#### WORK TASK
Please set down word for word every line from the one holding "Given: Click the Home icon in the sidebar" to the end of the data below, both included.

#### SOURCE MATERIAL
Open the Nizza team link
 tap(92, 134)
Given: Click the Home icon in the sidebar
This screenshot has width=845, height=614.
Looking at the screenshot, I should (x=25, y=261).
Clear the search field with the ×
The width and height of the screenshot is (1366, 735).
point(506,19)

#### EXERCISE RESPONSE
Given: Click the Home icon in the sidebar
This screenshot has width=845, height=614.
Looking at the screenshot, I should (x=25, y=261).
Clear the search field with the ×
The width and height of the screenshot is (1366, 735).
point(506,19)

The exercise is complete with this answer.